O governo de Gervásio tentou ganhar tempo, à espera de uma conjuntura que lhe permitisse salvar ambas as opções, sem descartar inteiramente a separação tanto de Lisboa quanto do Rio. (A Junta será anatemizada de Varnhagen a José Honório Rodrigues, acusada de carecer de sentimento nacional; sua defesa será feita por Barbosa Lima Sobrinho).

Sob a pressão de um motim castrense, a junta de Gervásio Pires Ferreira foi coagida a aderir à causa do Rio de Janeiro e terminou deposta por uma quartelada, formando-se um governo denominado "governo dos matutos", em outubro de 1822.

A Junta dos Matutos editar

Em 23 de setembro de 1822 foi eleita a chamada "Junta dos Matutos", que substituiu a Junta gervasiana.
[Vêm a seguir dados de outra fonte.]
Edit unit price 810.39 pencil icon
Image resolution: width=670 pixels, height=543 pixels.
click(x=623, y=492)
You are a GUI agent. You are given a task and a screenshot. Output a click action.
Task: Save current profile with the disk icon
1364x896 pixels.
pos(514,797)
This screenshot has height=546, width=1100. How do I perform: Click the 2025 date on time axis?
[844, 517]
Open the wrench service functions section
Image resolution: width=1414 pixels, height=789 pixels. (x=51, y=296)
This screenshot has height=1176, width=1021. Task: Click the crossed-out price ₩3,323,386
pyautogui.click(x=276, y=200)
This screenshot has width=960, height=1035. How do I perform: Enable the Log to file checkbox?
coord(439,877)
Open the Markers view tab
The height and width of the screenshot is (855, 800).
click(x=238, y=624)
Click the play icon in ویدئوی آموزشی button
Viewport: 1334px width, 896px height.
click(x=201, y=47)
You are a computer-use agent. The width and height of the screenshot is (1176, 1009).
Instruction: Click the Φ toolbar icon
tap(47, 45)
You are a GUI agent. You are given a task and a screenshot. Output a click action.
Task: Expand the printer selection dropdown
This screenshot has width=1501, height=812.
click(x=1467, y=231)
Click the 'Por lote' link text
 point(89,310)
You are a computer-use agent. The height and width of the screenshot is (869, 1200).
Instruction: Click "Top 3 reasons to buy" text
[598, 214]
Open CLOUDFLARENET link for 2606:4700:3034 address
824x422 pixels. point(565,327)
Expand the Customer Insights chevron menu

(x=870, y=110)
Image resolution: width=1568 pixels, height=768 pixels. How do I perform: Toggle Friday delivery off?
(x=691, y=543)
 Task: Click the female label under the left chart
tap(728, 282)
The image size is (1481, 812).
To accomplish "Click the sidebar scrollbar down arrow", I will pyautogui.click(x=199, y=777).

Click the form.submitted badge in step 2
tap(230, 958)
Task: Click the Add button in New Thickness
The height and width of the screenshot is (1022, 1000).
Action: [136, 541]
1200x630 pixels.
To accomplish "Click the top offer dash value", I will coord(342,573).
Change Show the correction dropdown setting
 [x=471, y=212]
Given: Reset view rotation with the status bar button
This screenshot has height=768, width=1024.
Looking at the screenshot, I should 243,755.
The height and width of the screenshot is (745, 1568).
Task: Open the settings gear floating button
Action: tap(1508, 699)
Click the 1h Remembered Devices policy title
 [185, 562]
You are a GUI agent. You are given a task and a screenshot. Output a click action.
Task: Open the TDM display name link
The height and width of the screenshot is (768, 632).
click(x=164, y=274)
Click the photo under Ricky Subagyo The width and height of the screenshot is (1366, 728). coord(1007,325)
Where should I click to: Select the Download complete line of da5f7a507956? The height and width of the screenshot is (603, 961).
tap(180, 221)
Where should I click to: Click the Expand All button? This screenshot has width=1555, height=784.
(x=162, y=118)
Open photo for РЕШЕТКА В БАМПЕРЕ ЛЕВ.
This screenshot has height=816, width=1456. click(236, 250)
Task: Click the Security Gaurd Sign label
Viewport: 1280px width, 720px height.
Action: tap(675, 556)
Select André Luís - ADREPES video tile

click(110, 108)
Seu governo se estenderia até dezembro de 1823. Era dominado por representantes da grande propriedade territorial. Membros eleitos da Junta foram, como presidente, Afonso de Albuquerque Maranhão, como secretário José Mariano de Albuquerque, e como membros Francisco Pais Barreto, o morgado do Cabo; Francisco de Paula Gomes dos Santos, Manuel Inácio Bezerra de Melo, Francisco de Paula Cavalcanti de Albuquerque e João Nepomuceno Carneiro da Cunha.

É ao tempo do governo dos Matutos que verdadeiramente frei Caneca ingressou na liça ideológica. Datam de então, diz Cabral de Mello, sua polêmica com José Fernandes Gama e seu sobrinho, o Desembargador Bernardo José da Gama, cabeças da conspiração que derrubara Gervásio, e as "Cartas de Pítia a Damão". Tendo ficado comprometidos na ´Pedrosada´, tentativa frustrada de derrubar a Junta dos Matutos, os Gamas tentaram recuperar-se na corte e delataram o que chamavam facção republicana da província, elaborando uma lista de pessoas na qual figurava o frade.

Segundo a mesma obra, página 15: "Frei Caneca passou à oposição, sem combatê-la, porém, frontalmente, preferindo empenhar-se contra o grupo que, no Rio de Janeiro, pretendia ditar a sorte da província. Frei Caneca pronunciou mesmo a oração gratulatória por ocasião da cerimônia de ação de graças, na igreja do Corpo Santo, pela aclamação de Pedro I como imperador. Só a partir da constituição do governo de Manuel de Carvalho Pais de Andrade que, sete meses depois da posse proclamará a Confederação do Equador, há sinais de colaboração estreita do frade com o poder, mas ainda sob a forma de atividade jornalística e, esporadicamente, dando seu parecer sobre algumas das grandes decisões que deveria tomar o governo."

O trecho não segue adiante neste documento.